**What the exercise asks:** Copy out the entire listing below, word for word and line for line.
************
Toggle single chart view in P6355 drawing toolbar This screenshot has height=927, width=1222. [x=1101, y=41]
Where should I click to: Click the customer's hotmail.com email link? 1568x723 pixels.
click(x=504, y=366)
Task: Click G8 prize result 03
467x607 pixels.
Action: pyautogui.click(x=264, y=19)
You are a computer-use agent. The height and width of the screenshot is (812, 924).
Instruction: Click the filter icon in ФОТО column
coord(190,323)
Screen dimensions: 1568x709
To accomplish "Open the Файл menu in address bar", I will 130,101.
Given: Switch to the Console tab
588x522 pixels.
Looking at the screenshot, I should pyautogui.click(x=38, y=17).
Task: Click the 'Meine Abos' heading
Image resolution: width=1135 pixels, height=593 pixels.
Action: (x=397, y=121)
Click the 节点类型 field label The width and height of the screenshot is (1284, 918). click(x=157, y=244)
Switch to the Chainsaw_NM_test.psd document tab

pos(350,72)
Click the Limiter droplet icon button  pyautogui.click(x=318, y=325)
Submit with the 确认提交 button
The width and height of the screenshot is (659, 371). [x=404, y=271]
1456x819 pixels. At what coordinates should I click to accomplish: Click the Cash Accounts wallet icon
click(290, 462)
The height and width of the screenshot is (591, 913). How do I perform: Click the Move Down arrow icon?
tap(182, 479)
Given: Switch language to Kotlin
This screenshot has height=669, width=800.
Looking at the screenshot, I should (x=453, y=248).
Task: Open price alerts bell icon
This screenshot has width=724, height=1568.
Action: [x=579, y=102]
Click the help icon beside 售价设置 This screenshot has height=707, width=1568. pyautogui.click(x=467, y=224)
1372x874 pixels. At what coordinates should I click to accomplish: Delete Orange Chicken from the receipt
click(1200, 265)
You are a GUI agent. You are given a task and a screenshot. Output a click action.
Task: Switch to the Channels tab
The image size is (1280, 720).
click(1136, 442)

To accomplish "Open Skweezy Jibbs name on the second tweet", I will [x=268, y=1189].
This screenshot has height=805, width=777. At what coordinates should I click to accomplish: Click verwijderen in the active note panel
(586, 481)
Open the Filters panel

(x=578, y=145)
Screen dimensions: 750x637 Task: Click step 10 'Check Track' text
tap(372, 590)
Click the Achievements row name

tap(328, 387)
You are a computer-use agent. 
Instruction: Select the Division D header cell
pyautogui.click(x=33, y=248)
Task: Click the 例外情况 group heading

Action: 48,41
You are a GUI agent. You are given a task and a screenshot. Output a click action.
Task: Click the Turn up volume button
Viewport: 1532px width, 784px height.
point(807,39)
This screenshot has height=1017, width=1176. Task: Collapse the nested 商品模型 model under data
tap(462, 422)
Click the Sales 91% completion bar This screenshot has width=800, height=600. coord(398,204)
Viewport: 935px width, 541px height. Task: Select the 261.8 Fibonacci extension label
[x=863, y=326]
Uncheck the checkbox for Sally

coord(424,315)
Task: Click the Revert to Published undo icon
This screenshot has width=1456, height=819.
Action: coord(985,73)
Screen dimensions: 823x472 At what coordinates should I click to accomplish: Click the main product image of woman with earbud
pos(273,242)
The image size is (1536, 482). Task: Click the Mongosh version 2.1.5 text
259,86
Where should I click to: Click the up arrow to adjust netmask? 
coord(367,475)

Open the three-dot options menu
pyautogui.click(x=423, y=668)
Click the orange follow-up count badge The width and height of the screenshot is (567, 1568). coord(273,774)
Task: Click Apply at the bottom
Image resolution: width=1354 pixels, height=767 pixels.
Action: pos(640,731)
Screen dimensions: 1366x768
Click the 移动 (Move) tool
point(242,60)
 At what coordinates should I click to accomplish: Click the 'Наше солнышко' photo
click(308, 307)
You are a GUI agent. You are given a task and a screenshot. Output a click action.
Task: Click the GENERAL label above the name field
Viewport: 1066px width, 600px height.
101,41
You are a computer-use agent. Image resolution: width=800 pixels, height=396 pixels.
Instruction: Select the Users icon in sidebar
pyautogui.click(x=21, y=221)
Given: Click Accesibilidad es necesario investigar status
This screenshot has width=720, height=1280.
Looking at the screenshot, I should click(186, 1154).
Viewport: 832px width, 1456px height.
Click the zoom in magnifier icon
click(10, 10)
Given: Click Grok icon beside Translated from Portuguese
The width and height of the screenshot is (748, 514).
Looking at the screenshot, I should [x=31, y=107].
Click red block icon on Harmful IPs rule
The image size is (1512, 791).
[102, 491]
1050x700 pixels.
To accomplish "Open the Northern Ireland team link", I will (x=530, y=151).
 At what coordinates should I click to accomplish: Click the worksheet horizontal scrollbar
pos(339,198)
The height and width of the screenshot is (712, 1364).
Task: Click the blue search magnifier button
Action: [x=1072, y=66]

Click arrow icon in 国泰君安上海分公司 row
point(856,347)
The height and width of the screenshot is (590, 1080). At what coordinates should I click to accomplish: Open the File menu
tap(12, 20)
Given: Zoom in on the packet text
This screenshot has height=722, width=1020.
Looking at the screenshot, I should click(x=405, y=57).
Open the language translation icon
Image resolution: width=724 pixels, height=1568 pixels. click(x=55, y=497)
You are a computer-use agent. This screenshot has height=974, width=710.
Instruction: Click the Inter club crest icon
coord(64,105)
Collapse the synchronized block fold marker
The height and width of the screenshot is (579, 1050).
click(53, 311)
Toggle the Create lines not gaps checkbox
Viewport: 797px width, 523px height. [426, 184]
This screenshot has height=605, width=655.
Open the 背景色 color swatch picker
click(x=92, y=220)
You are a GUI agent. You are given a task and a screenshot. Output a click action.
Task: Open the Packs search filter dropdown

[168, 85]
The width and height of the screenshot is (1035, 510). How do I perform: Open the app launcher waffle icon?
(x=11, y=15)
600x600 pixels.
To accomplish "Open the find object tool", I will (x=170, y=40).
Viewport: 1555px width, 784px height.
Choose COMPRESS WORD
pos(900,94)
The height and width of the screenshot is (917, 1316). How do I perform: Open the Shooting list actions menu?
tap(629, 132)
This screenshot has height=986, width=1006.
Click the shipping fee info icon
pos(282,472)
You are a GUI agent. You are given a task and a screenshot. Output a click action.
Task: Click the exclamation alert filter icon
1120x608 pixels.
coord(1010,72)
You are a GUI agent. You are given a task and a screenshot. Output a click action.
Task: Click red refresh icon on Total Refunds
************
**Written answer:**
Toggle single chart view in P6355 drawing toolbar This screenshot has height=927, width=1222. [x=1101, y=41]
Where should I click to: Click the customer's hotmail.com email link? 1568x723 pixels.
click(x=504, y=366)
Task: Click G8 prize result 03
467x607 pixels.
Action: pyautogui.click(x=264, y=19)
You are a computer-use agent. The height and width of the screenshot is (812, 924).
Instruction: Click the filter icon in ФОТО column
coord(190,323)
Screen dimensions: 1568x709
To accomplish "Open the Файл menu in address bar", I will 130,101.
Given: Switch to the Console tab
588x522 pixels.
Looking at the screenshot, I should pyautogui.click(x=38, y=17).
Task: Click the 'Meine Abos' heading
Image resolution: width=1135 pixels, height=593 pixels.
Action: (x=397, y=121)
Click the 节点类型 field label The width and height of the screenshot is (1284, 918). click(x=157, y=244)
Switch to the Chainsaw_NM_test.psd document tab

pos(350,72)
Click the Limiter droplet icon button  pyautogui.click(x=318, y=325)
Submit with the 确认提交 button
The width and height of the screenshot is (659, 371). [x=404, y=271]
1456x819 pixels. At what coordinates should I click to accomplish: Click the Cash Accounts wallet icon
click(290, 462)
The height and width of the screenshot is (591, 913). How do I perform: Click the Move Down arrow icon?
tap(182, 479)
Given: Switch language to Kotlin
This screenshot has height=669, width=800.
Looking at the screenshot, I should (x=453, y=248).
Task: Open price alerts bell icon
This screenshot has width=724, height=1568.
Action: [x=579, y=102]
Click the help icon beside 售价设置 This screenshot has height=707, width=1568. pyautogui.click(x=467, y=224)
1372x874 pixels. At what coordinates should I click to accomplish: Delete Orange Chicken from the receipt
click(1200, 265)
You are a GUI agent. You are given a task and a screenshot. Output a click action.
Task: Switch to the Channels tab
The image size is (1280, 720).
click(1136, 442)

To accomplish "Open Skweezy Jibbs name on the second tweet", I will [x=268, y=1189].
This screenshot has height=805, width=777. At what coordinates should I click to accomplish: Click verwijderen in the active note panel
(586, 481)
Open the Filters panel

(x=578, y=145)
Screen dimensions: 750x637 Task: Click step 10 'Check Track' text
tap(372, 590)
Click the Achievements row name

tap(328, 387)
You are a computer-use agent. 
Instruction: Select the Division D header cell
pyautogui.click(x=33, y=248)
Task: Click the 例外情况 group heading

Action: 48,41
You are a GUI agent. You are given a task and a screenshot. Output a click action.
Task: Click the Turn up volume button
Viewport: 1532px width, 784px height.
point(807,39)
This screenshot has height=1017, width=1176. Task: Collapse the nested 商品模型 model under data
tap(462, 422)
Click the Sales 91% completion bar This screenshot has width=800, height=600. coord(398,204)
Viewport: 935px width, 541px height. Task: Select the 261.8 Fibonacci extension label
[x=863, y=326]
Uncheck the checkbox for Sally

coord(424,315)
Task: Click the Revert to Published undo icon
This screenshot has width=1456, height=819.
Action: coord(985,73)
Screen dimensions: 823x472 At what coordinates should I click to accomplish: Click the main product image of woman with earbud
pos(273,242)
The image size is (1536, 482). Task: Click the Mongosh version 2.1.5 text
259,86
Where should I click to: Click the up arrow to adjust netmask? 
coord(367,475)

Open the three-dot options menu
pyautogui.click(x=423, y=668)
Click the orange follow-up count badge The width and height of the screenshot is (567, 1568). coord(273,774)
Task: Click Apply at the bottom
Image resolution: width=1354 pixels, height=767 pixels.
Action: pos(640,731)
Screen dimensions: 1366x768
Click the 移动 (Move) tool
point(242,60)
 At what coordinates should I click to accomplish: Click the 'Наше солнышко' photo
click(308, 307)
You are a GUI agent. You are given a task and a screenshot. Output a click action.
Task: Click the GENERAL label above the name field
Viewport: 1066px width, 600px height.
101,41
You are a computer-use agent. Image resolution: width=800 pixels, height=396 pixels.
Instruction: Select the Users icon in sidebar
pyautogui.click(x=21, y=221)
Given: Click Accesibilidad es necesario investigar status
This screenshot has width=720, height=1280.
Looking at the screenshot, I should click(186, 1154).
Viewport: 832px width, 1456px height.
Click the zoom in magnifier icon
click(10, 10)
Given: Click Grok icon beside Translated from Portuguese
The width and height of the screenshot is (748, 514).
Looking at the screenshot, I should [x=31, y=107].
Click red block icon on Harmful IPs rule
The image size is (1512, 791).
[102, 491]
1050x700 pixels.
To accomplish "Open the Northern Ireland team link", I will (x=530, y=151).
 At what coordinates should I click to accomplish: Click the worksheet horizontal scrollbar
pos(339,198)
The height and width of the screenshot is (712, 1364).
Task: Click the blue search magnifier button
Action: [x=1072, y=66]

Click arrow icon in 国泰君安上海分公司 row
point(856,347)
The height and width of the screenshot is (590, 1080). At what coordinates should I click to accomplish: Open the File menu
tap(12, 20)
Given: Zoom in on the packet text
This screenshot has height=722, width=1020.
Looking at the screenshot, I should click(x=405, y=57).
Open the language translation icon
Image resolution: width=724 pixels, height=1568 pixels. click(x=55, y=497)
You are a computer-use agent. This screenshot has height=974, width=710.
Instruction: Click the Inter club crest icon
coord(64,105)
Collapse the synchronized block fold marker
The height and width of the screenshot is (579, 1050).
click(53, 311)
Toggle the Create lines not gaps checkbox
Viewport: 797px width, 523px height. [426, 184]
This screenshot has height=605, width=655.
Open the 背景色 color swatch picker
click(x=92, y=220)
You are a GUI agent. You are given a task and a screenshot. Output a click action.
Task: Open the Packs search filter dropdown

[168, 85]
The width and height of the screenshot is (1035, 510). How do I perform: Open the app launcher waffle icon?
(x=11, y=15)
600x600 pixels.
To accomplish "Open the find object tool", I will (x=170, y=40).
Viewport: 1555px width, 784px height.
Choose COMPRESS WORD
pos(900,94)
The height and width of the screenshot is (917, 1316). How do I perform: Open the Shooting list actions menu?
tap(629, 132)
This screenshot has height=986, width=1006.
Click the shipping fee info icon
pos(282,472)
You are a GUI agent. You are given a task and a screenshot. Output a click action.
Task: Click the exclamation alert filter icon
1120x608 pixels.
coord(1010,72)
You are a GUI agent. You are given a task and a screenshot. Output a click action.
Task: Click red refresh icon on Total Refunds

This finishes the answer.